In psychology and psychotherapy, existential crises are inner conflicts characterized by the impression that life lacks meaning or by confusion about one’s personal identity. Existential crises are accompanied by anxiety and stress, often to such a degree that they disturb one’s normal functioning in everyday life and lead to depression. Their negative attitude towards life and meaning reflects various positions characteristic of the philosophical movement known as existentialism. Synonyms and closely related terms include existential dread, existential vacuum, existential neurosis, and alienation. The various aspects associated with existential crises are sometimes divided into emotional, cognitive, and behavioral components. Emotional components refer to the feelings they provoke, such as emotional pain, despair, helplessness, guilt, anxiety, and loneliness. Cognitive components encompass the problem of meaninglessness, the loss of personal values, and reflections about one’s own mortality. Outwardly, existential crises often express themselves in addictions, anti-social and compulsive behavior.

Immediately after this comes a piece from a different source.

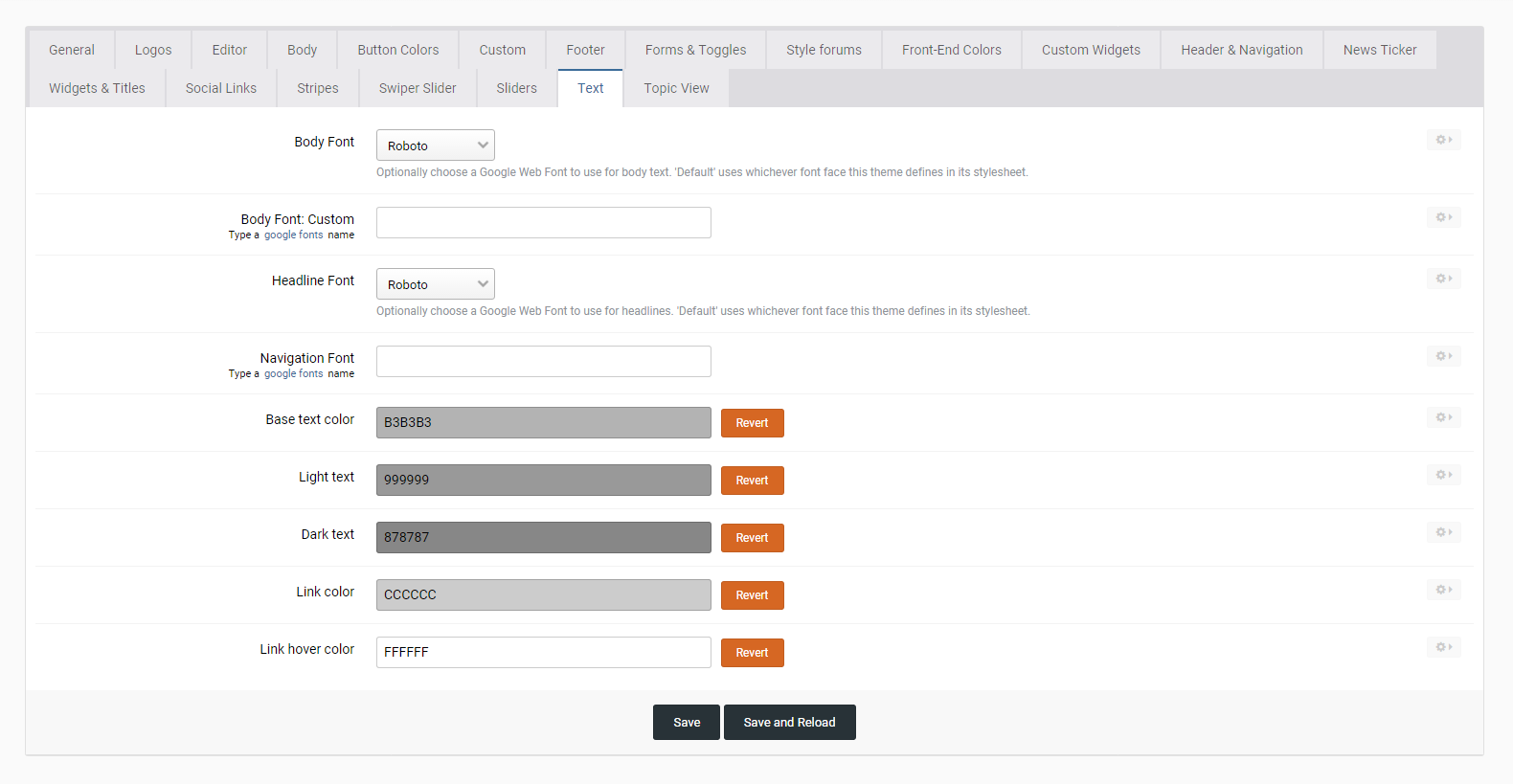Viewport: 1513px width, 784px height.
Task: Revert the Link hover color value
Action: point(752,653)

Doctor in Brooklyn: Why are you depressed, Alvy?
Alvy’s Mom: Tell Dr. Flicker.
[Young Alvy sits, his head down – his mother answers for him]
Alvy’s Mom: It’s something he read.
Doctor in Brooklyn: Something he read, huh?
Alvy at 9: [his head still down] The universe is expanding.
Doctor in Brooklyn: The universe is expanding?
Alvy at 9: Well, the universe is everything, and if it’s expanding, someday it will break apart and that would be the end of everything!
Alvy’s Mom: What is that your business?
[she turns back to the doctor]
Alvy’s Mom: He stopped doing his homework!
Alvy at 9: What’s the point?
Alvy’s Mom: What has the universe got to do with it? You’re here in Brooklyn! Brooklyn is not expanding!
Doctor in Brooklyn: It won’t be expanding for billions of years yet, Alvy. And we’ve gotta try to enjoy ourselves while we’re here!